**Material provided**
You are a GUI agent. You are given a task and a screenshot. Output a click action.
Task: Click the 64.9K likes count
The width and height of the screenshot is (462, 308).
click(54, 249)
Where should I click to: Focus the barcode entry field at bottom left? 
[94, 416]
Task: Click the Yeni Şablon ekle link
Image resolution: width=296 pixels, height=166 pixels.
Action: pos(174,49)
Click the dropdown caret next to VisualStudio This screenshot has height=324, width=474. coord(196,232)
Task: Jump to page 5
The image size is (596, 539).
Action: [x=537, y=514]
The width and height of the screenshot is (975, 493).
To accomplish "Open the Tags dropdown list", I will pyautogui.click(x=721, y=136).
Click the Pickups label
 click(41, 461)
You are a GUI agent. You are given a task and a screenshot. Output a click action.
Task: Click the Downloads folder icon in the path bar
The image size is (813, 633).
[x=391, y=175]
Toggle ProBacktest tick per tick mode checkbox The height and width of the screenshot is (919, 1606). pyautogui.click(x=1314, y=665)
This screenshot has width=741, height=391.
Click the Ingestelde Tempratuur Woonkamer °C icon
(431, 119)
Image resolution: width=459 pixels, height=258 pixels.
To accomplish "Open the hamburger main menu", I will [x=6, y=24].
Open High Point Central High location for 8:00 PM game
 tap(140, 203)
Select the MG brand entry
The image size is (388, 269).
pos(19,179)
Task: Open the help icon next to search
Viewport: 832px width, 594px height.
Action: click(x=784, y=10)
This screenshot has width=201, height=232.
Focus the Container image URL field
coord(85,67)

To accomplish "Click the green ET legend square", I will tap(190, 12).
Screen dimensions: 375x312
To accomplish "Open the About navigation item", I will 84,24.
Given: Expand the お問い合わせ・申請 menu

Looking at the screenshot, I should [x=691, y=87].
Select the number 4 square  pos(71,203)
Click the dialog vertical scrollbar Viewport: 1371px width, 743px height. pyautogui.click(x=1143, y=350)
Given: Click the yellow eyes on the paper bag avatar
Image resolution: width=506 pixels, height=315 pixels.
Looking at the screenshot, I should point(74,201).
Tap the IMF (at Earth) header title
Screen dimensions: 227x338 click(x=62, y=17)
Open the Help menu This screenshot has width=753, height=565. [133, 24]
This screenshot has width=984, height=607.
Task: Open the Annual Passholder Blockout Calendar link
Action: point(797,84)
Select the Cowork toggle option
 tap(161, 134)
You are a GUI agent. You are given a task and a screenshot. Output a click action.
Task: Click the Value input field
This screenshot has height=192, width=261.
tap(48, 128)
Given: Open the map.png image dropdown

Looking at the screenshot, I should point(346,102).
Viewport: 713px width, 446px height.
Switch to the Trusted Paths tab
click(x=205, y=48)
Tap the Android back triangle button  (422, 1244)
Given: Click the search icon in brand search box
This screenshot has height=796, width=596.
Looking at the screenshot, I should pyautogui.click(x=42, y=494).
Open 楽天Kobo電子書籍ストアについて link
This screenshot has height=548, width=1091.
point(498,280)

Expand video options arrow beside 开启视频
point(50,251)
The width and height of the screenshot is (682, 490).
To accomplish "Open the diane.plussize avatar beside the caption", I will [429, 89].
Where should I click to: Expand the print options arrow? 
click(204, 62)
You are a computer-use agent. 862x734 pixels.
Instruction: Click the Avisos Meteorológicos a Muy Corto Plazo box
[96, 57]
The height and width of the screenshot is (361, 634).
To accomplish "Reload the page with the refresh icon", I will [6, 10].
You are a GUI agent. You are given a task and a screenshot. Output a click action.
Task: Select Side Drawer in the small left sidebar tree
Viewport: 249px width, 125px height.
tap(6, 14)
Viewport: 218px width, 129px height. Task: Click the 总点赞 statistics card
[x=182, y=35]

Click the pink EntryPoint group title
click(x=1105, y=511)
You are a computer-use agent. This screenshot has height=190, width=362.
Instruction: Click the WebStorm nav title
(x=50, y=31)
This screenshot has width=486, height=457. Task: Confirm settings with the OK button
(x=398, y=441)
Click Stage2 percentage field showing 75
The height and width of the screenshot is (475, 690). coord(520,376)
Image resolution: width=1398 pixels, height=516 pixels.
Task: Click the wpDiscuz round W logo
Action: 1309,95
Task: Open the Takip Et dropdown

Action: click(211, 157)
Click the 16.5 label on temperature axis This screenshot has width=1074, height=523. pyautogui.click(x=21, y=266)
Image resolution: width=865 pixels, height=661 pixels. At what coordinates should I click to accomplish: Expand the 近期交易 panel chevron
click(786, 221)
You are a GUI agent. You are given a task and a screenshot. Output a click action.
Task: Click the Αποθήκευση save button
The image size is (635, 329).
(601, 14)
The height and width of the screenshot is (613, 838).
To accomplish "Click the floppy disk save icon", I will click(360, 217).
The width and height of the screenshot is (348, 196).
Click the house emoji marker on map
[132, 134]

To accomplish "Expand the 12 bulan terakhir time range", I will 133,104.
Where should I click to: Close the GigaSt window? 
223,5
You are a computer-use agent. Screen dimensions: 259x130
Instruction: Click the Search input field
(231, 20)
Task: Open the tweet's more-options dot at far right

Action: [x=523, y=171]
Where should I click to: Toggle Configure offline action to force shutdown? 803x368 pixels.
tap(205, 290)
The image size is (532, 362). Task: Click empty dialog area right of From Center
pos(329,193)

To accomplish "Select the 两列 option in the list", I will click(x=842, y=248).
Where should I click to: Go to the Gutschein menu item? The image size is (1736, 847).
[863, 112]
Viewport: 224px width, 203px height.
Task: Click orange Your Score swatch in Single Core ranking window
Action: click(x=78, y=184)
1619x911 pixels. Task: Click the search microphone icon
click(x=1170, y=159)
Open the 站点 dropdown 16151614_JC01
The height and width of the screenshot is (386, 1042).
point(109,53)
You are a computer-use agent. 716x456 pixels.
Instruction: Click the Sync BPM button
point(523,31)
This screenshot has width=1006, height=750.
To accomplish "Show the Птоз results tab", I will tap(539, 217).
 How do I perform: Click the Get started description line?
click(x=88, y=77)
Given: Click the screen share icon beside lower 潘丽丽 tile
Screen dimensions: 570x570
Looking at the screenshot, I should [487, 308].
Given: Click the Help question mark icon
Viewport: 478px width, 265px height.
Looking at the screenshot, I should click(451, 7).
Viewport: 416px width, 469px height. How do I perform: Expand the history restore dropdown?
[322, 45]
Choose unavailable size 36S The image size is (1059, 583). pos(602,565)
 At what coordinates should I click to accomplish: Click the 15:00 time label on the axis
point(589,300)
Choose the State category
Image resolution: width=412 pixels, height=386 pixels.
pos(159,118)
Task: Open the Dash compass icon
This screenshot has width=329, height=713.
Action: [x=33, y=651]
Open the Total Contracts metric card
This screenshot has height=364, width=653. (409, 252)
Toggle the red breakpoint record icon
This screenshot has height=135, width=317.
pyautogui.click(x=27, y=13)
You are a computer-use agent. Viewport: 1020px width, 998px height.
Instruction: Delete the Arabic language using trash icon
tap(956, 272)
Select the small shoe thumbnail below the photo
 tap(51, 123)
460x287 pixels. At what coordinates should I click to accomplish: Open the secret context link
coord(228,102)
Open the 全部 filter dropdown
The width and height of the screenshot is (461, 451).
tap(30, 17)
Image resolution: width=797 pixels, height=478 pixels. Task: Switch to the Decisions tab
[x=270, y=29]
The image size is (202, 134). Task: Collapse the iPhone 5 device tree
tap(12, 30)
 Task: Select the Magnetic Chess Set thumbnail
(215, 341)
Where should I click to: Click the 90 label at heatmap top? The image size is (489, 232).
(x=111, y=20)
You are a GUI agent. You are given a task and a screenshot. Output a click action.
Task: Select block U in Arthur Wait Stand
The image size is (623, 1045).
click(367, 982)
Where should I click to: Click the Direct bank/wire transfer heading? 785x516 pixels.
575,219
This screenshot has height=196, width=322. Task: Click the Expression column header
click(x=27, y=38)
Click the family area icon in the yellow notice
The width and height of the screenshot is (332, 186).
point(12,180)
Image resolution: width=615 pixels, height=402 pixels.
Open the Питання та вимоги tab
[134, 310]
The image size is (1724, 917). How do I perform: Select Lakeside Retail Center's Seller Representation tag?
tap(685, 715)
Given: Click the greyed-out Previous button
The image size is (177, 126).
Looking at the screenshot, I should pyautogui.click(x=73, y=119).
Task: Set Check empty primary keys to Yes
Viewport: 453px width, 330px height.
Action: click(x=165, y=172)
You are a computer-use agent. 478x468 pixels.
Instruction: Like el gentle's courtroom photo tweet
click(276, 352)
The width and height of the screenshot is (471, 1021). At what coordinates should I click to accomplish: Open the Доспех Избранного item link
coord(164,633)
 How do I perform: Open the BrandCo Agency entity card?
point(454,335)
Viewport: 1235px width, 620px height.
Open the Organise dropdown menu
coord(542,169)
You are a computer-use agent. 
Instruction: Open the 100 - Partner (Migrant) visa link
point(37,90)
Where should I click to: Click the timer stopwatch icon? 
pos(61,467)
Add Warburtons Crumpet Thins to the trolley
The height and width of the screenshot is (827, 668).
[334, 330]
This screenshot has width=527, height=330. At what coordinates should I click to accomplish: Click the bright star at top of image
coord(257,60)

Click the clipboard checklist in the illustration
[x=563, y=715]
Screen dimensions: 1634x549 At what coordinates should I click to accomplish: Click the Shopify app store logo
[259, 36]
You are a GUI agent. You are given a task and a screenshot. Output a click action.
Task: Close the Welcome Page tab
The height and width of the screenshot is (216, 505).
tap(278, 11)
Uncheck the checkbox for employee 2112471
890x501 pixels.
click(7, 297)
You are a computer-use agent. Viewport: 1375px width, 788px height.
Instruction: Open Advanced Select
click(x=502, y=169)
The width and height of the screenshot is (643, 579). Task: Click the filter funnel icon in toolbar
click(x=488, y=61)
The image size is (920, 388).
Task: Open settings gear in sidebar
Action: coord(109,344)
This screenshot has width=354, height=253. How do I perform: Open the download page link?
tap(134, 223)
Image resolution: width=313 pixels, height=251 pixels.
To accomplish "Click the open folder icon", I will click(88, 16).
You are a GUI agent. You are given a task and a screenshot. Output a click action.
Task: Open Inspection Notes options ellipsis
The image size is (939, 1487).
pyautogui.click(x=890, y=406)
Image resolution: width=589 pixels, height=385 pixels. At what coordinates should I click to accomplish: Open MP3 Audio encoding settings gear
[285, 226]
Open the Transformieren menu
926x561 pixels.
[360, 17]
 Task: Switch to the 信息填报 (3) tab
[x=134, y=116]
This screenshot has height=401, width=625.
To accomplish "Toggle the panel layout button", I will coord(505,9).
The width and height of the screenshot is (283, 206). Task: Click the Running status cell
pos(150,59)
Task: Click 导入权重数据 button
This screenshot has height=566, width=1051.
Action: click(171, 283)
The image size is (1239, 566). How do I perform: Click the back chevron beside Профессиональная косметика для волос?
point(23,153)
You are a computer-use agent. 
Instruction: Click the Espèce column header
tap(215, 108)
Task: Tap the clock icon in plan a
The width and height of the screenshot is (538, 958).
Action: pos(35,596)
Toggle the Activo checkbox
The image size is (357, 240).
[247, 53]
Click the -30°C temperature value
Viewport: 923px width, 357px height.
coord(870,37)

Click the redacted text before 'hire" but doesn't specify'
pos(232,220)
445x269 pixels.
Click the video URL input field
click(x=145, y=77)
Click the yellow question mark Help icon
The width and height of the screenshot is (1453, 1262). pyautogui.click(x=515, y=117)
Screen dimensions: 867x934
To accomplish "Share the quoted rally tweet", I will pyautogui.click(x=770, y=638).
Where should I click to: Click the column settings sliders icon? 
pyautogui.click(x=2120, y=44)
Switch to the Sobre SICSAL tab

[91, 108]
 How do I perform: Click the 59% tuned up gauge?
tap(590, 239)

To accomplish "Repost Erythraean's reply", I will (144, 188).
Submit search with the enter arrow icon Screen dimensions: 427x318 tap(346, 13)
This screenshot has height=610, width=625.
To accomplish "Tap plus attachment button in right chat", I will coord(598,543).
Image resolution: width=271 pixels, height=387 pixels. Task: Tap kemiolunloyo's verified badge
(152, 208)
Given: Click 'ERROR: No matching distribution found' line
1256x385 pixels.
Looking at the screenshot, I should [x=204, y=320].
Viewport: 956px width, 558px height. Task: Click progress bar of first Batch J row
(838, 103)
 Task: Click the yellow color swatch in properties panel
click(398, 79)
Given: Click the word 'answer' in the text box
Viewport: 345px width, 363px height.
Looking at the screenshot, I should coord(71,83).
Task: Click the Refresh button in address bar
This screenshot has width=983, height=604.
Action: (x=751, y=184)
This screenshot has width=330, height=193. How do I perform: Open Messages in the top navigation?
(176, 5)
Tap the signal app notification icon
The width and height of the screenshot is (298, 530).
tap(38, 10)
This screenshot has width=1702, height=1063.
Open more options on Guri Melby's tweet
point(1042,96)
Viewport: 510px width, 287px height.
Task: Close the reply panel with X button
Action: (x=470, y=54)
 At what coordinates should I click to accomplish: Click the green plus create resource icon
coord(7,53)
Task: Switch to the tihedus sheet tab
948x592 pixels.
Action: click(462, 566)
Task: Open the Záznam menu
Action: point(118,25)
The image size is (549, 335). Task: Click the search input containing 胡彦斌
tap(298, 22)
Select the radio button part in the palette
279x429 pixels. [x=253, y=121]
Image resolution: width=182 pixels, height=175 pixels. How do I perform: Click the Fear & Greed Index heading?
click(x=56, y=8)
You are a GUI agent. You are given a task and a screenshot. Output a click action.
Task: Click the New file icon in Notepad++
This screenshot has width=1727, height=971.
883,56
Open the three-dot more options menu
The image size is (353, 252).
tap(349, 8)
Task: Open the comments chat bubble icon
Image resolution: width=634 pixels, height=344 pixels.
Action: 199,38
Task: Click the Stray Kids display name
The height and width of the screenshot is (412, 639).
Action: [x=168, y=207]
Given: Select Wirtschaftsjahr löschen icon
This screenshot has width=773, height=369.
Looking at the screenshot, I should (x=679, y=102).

**Task objective**
Set down, unchanged, only those lines above that fall between the line with "This screenshot has width=1006, height=750." and the line with "Task: Open the Dash compass icon", the two end lines included.

**The completed task**
This screenshot has width=1006, height=750.
To accomplish "Show the Птоз results tab", I will tap(539, 217).
 How do I perform: Click the Get started description line?
click(x=88, y=77)
Given: Click the screen share icon beside lower 潘丽丽 tile
Screen dimensions: 570x570
Looking at the screenshot, I should [487, 308].
Given: Click the Help question mark icon
Viewport: 478px width, 265px height.
Looking at the screenshot, I should click(451, 7).
Viewport: 416px width, 469px height. How do I perform: Expand the history restore dropdown?
[322, 45]
Choose unavailable size 36S The image size is (1059, 583). pos(602,565)
 At what coordinates should I click to accomplish: Click the 15:00 time label on the axis
point(589,300)
Choose the State category
Image resolution: width=412 pixels, height=386 pixels.
pos(159,118)
Task: Open the Dash compass icon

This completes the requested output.